What is more remarkable is the shortage and then absence of human bone dates from 7000 - 4300 BC. This absence has been noted by several authors (Aldhouse-Green et al 1996; Chamberlain 1996) and still holds true ten years after their analyses. It seems unlikely that the hiatus represents a cessation of human occupation in the study area since no clear reason for this can be discerned. But it presumably reflects a decrease in the use of caves as burial sites.
4200 - 2200 BC: The Neolithic practise of inhuming their dead in tombs is amply illustrated through the strong peak in dates around 3650 BC, with a subsequent tailing-off as less-visible burial rites were adopted. Very few remains have been dated to the early part of the third millennium.
2200 - 1650 BC: The prevalance of burial mounds dating to this period is well-known, as is the transition from inhumation to cremation.
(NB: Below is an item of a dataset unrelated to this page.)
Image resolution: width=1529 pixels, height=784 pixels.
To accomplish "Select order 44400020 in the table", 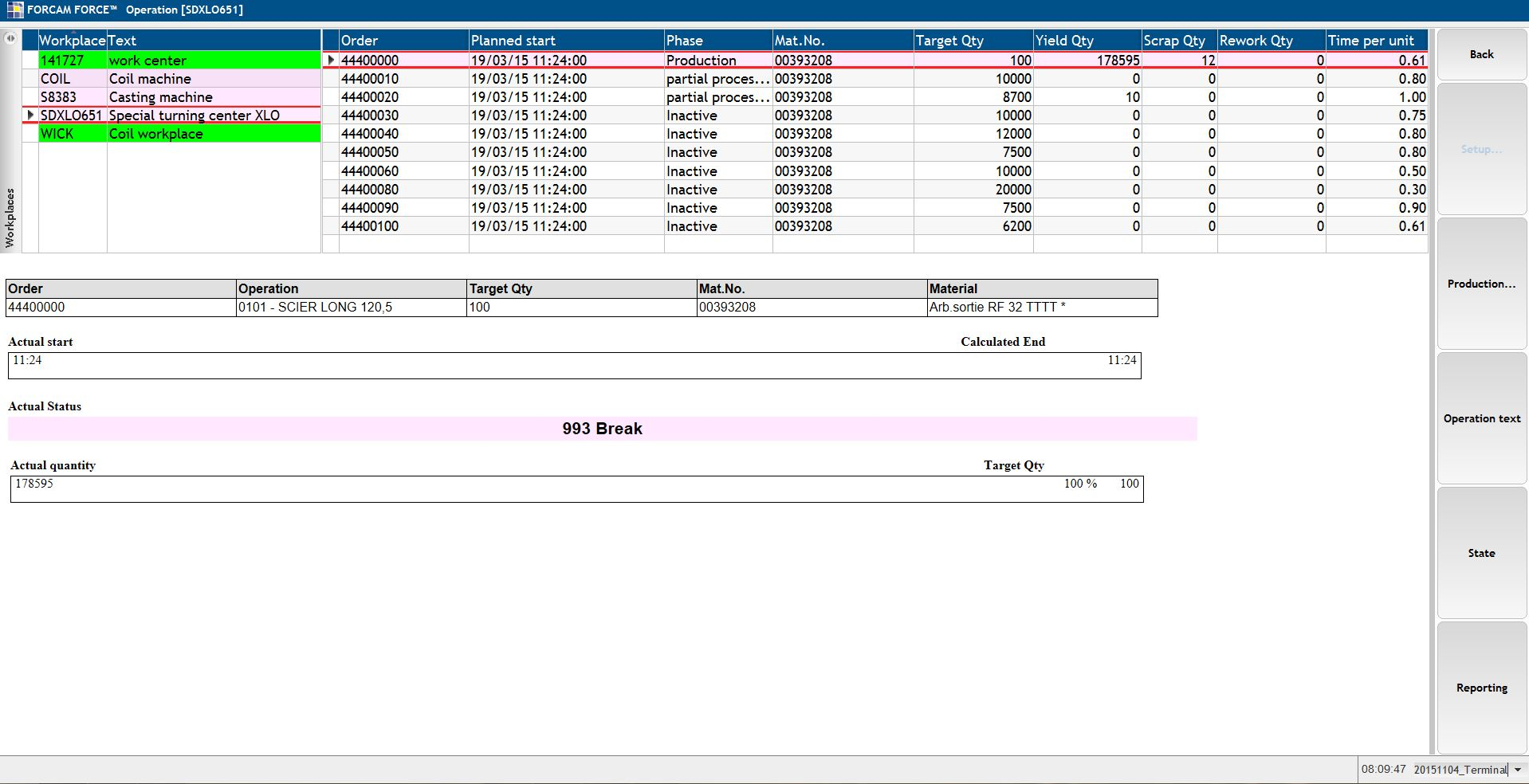I will 403,97.
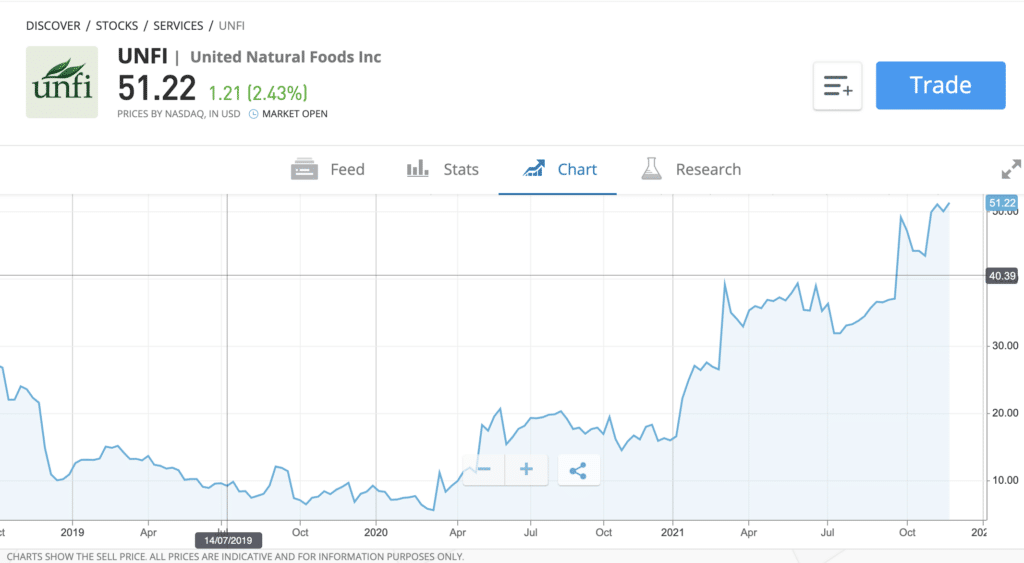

This transition is well-illustrated with a peak in the number of dated remains between 2150 - 1800 BC and a subsequent slow decline as cremation became the dominant burial rite. This decline in the distribution is a consequence of the historic difficulties in dating cremated remains. It is likely, now that these difficulties have been overcome, that this part of the distribution curve will change significantly.
1650 - 0 BC: Very few human remains have been dated to this period, supporting the widely-held perception that burial rites at this time did not involve deliberate deposition of skeletal remains. But there is an increase in the number of dated remains after 400 BC, albeit derived from just nine sites.
AD 0 - 2000: The rapid rise in the number of dates for the first millennium AD is a consequence of the convenient habit of Christian burial in cemeteries, and the inconvenient habit of omitting datable grave goods with the remains. This has provided both a rich resource for radiocarbon dating, and an archaeological need to use radiocarbon dating to provide chronological resolution.
The decline at the end of this period is presumably a consequence of the growing confidence of archaeologists focusing on recent periods where documentary records can assist in providing chronological resolution.
Aldhouse-Green, S. H. R., Pettitt, P. and Stringer, C. (1996) 'Holocene humans at Pontnewydd and Cae Gronw caves'. Antiquity 70, 444-7.
Aldhouse-Green, S. H. R. and Pettitt, P. (1998) 'Paviland Cave: contextualising the "Red Lady"'. Antiquity 72, 756-72.
Chamberlain, A. T. (1996) 'More dating evidence for human remains in British caves'. Antiquity 70, 950-53.
Hedges, R. E. M., Housley, R. A., Law, I. A. and Bronk Ramsey, C. (1989) 'Radiocarbon dates from the Oxford AMS system: Archaeometry datelist 9'. Archaeometry 31:2, 207-34.
Oakley, K. P. (1968) 'The date of the "Red Lady" of Paviland'. Antiquity 42, 306-7.
Schulting, R. J., Trinkaus, E., Higham, T. F. G., Hedges, R. E. M., Richards, M. P. and Cardy, B. (2005) 'A Mid-Upper Palaeolithic human humerus from Eel Point, South Wales, UK'. Journal of Human Evolution 48, 493-505.